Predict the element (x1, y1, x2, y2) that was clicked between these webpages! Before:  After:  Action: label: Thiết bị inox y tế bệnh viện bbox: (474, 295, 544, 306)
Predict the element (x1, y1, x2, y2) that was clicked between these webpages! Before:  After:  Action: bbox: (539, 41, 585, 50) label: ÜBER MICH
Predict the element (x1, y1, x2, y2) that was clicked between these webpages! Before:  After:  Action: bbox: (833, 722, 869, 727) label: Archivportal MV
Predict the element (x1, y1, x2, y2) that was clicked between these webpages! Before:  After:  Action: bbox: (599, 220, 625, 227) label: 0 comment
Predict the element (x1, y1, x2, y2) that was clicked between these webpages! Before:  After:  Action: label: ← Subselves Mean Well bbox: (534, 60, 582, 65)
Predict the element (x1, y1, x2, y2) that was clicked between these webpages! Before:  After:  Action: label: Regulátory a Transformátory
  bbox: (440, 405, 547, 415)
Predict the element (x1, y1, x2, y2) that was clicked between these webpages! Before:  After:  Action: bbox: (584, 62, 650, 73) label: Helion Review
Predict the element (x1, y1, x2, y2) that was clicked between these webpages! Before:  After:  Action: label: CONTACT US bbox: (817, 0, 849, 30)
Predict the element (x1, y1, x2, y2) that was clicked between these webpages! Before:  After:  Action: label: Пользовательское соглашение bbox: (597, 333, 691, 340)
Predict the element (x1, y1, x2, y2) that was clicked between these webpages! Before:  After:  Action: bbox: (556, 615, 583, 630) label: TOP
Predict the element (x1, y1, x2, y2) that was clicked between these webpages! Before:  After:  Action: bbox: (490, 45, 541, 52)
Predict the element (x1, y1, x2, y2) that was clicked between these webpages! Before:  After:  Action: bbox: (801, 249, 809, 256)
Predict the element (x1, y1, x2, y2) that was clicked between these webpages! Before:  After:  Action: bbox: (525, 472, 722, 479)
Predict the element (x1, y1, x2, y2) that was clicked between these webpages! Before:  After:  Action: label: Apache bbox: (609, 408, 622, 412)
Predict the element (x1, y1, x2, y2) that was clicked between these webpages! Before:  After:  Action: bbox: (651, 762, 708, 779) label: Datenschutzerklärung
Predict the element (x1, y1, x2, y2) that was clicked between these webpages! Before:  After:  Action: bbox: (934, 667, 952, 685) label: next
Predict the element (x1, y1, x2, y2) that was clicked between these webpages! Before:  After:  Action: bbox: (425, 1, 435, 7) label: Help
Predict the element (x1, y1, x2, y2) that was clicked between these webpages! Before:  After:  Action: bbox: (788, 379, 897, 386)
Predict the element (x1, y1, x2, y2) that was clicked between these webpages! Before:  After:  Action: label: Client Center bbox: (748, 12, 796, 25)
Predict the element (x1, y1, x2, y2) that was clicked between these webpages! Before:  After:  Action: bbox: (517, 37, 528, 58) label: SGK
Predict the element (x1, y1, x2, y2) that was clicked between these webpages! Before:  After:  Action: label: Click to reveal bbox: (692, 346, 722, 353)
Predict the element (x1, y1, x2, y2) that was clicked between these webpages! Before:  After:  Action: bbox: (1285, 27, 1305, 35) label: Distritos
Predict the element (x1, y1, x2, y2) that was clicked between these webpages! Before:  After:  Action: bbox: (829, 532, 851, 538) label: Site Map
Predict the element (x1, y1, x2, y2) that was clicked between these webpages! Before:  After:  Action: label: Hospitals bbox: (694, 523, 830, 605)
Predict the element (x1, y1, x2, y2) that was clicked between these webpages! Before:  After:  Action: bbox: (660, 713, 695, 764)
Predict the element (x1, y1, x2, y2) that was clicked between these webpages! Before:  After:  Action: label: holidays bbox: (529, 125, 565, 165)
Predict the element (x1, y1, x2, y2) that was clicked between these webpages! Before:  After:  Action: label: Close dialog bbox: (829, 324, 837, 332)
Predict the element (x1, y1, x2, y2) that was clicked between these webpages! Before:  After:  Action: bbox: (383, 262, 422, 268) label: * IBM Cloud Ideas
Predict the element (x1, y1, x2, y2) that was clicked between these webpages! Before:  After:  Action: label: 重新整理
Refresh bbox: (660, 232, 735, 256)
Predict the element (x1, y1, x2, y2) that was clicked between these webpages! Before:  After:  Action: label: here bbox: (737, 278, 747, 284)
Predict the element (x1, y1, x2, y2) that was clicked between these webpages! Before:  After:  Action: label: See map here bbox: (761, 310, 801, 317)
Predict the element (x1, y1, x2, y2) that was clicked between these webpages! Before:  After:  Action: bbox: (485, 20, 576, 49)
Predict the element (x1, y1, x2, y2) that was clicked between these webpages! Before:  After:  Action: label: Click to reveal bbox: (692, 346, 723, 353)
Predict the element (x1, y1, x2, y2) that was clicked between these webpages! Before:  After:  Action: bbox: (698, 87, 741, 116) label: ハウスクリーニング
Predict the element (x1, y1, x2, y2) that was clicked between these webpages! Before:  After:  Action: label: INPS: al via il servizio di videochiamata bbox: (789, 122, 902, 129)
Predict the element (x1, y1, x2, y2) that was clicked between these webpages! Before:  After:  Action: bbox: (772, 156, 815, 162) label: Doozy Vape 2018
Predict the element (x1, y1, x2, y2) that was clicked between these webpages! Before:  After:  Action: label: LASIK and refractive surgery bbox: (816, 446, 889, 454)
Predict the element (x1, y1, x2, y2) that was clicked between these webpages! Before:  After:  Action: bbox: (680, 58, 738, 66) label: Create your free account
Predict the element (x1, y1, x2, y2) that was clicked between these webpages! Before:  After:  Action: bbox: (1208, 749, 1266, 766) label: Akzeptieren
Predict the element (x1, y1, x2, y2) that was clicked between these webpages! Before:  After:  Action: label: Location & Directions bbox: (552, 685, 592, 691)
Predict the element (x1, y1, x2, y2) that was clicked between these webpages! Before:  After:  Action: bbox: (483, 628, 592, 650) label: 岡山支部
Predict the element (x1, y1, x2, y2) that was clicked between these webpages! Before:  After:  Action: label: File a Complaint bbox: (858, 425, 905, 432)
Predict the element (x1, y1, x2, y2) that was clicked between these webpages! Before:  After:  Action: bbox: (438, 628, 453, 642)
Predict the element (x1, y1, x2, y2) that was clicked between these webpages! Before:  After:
---
The exercise:
Please output all of the records above as a JSON list of strings, with one string for each line and blank lines left out.

Correct result:
[
  "Predict the element (x1, y1, x2, y2) that was clicked between these webpages! Before:  After:  Action: label: Thiết bị inox y tế bệnh viện bbox: (474, 295, 544, 306)",
  "Predict the element (x1, y1, x2, y2) that was clicked between these webpages! Before:  After:  Action: bbox: (539, 41, 585, 50) label: ÜBER MICH",
  "Predict the element (x1, y1, x2, y2) that was clicked between these webpages! Before:  After:  Action: bbox: (833, 722, 869, 727) label: Archivportal MV",
  "Predict the element (x1, y1, x2, y2) that was clicked between these webpages! Before:  After:  Action: bbox: (599, 220, 625, 227) label: 0 comment",
  "Predict the element (x1, y1, x2, y2) that was clicked between these webpages! Before:  After:  Action: label: ← Subselves Mean Well bbox: (534, 60, 582, 65)",
  "Predict the element (x1, y1, x2, y2) that was clicked between these webpages! Before:  After:  Action: label: Regulátory a Transformátory",
  "  bbox: (440, 405, 547, 415)",
  "Predict the element (x1, y1, x2, y2) that was clicked between these webpages! Before:  After:  Action: bbox: (584, 62, 650, 73) label: Helion Review",
  "Predict the element (x1, y1, x2, y2) that was clicked between these webpages! Before:  After:  Action: label: CONTACT US bbox: (817, 0, 849, 30)",
  "Predict the element (x1, y1, x2, y2) that was clicked between these webpages! Before:  After:  Action: label: Пользовательское соглашение bbox: (597, 333, 691, 340)",
  "Predict the element (x1, y1, x2, y2) that was clicked between these webpages! Before:  After:  Action: bbox: (556, 615, 583, 630) label: TOP",
  "Predict the element (x1, y1, x2, y2) that was clicked between these webpages! Before:  After:  Action: bbox: (490, 45, 541, 52)",
  "Predict the element (x1, y1, x2, y2) that was clicked between these webpages! Before:  After:  Action: bbox: (801, 249, 809, 256)",
  "Predict the element (x1, y1, x2, y2) that was clicked between these webpages! Before:  After:  Action: bbox: (525, 472, 722, 479)",
  "Predict the element (x1, y1, x2, y2) that was clicked between these webpages! Before:  After:  Action: label: Apache bbox: (609, 408, 622, 412)",
  "Predict the element (x1, y1, x2, y2) that was clicked between these webpages! Before:  After:  Action: bbox: (651, 762, 708, 779) label: Datenschutzerklärung",
  "Predict the element (x1, y1, x2, y2) that was clicked between these webpages! Before:  After:  Action: bbox: (934, 667, 952, 685) label: next",
  "Predict the element (x1, y1, x2, y2) that was clicked between these webpages! Before:  After:  Action: bbox: (425, 1, 435, 7) label: Help",
  "Predict the element (x1, y1, x2, y2) that was clicked between these webpages! Before:  After:  Action: bbox: (788, 379, 897, 386)",
  "Predict the element (x1, y1, x2, y2) that was clicked between these webpages! Before:  After:  Action: label: Client Center bbox: (748, 12, 796, 25)",
  "Predict the element (x1, y1, x2, y2) that was clicked between these webpages! Before:  After:  Action: bbox: (517, 37, 528, 58) label: SGK",
  "Predict the element (x1, y1, x2, y2) that was clicked between these webpages! Before:  After:  Action: label: Click to reveal bbox: (692, 346, 722, 353)",
  "Predict the element (x1, y1, x2, y2) that was clicked between these webpages! Before:  After:  Action: bbox: (1285, 27, 1305, 35) label: Distritos",
  "Predict the element (x1, y1, x2, y2) that was clicked between these webpages! Before:  After:  Action: bbox: (829, 532, 851, 538) label: Site Map",
  "Predict the element (x1, y1, x2, y2) that was clicked between these webpages! Before:  After:  Action: label: Hospitals bbox: (694, 523, 830, 605)",
  "Predict the element (x1, y1, x2, y2) that was clicked between these webpages! Before:  After:  Action: bbox: (660, 713, 695, 764)",
  "Predict the element (x1, y1, x2, y2) that was clicked between these webpages! Before:  After:  Action: label: holidays bbox: (529, 125, 565, 165)",
  "Predict the element (x1, y1, x2, y2) that was clicked between these webpages! Before:  After:  Action: label: Close dialog bbox: (829, 324, 837, 332)",
  "Predict the element (x1, y1, x2, y2) that was clicked between these webpages! Before:  After:  Action: bbox: (383, 262, 422, 268) label: * IBM Cloud Ideas",
  "Predict the element (x1, y1, x2, y2) that was clicked between these webpages! Before:  After:  Action: label: 重新整理",
  "Refresh bbox: (660, 232, 735, 256)",
  "Predict the element (x1, y1, x2, y2) that was clicked between these webpages! Before:  After:  Action: label: here bbox: (737, 278, 747, 284)",
  "Predict the element (x1, y1, x2, y2) that was clicked between these webpages! Before:  After:  Action: label: See map here bbox: (761, 310, 801, 317)",
  "Predict the element (x1, y1, x2, y2) that was clicked between these webpages! Before:  After:  Action: bbox: (485, 20, 576, 49)",
  "Predict the element (x1, y1, x2, y2) that was clicked between these webpages! Before:  After:  Action: label: Click to reveal bbox: (692, 346, 723, 353)",
  "Predict the element (x1, y1, x2, y2) that was clicked between these webpages! Before:  After:  Action: bbox: (698, 87, 741, 116) label: ハウスクリーニング",
  "Predict the element (x1, y1, x2, y2) that was clicked between these webpages! Before:  After:  Action: label: INPS: al via il servizio di videochiamata bbox: (789, 122, 902, 129)",
  "Predict the element (x1, y1, x2, y2) that was clicked between these webpages! Before:  After:  Action: bbox: (772, 156, 815, 162) label: Doozy Vape 2018",
  "Predict the element (x1, y1, x2, y2) that was clicked between these webpages! Before:  After:  Action: label: LASIK and refractive surgery bbox: (816, 446, 889, 454)",
  "Predict the element (x1, y1, x2, y2) that was clicked between these webpages! Before:  After:  Action: bbox: (680, 58, 738, 66) label: Create your free account",
  "Predict the element (x1, y1, x2, y2) that was clicked between these webpages! Before:  After:  Action: bbox: (1208, 749, 1266, 766) label: Akzeptieren",
  "Predict the element (x1, y1, x2, y2) that was clicked between these webpages! Before:  After:  Action: label: Location & Directions bbox: (552, 685, 592, 691)",
  "Predict the element (x1, y1, x2, y2) that was clicked between these webpages! Before:  After:  Action: bbox: (483, 628, 592, 650) label: 岡山支部",
  "Predict the element (x1, y1, x2, y2) that was clicked between these webpages! Before:  After:  Action: label: File a Complaint bbox: (858, 425, 905, 432)",
  "Predict the element (x1, y1, x2, y2) that was clicked between these webpages! Before:  After:  Action: bbox: (438, 628, 453, 642)",
  "Predict the element (x1, y1, x2, y2) that was clicked between these webpages! Before:  After:"
]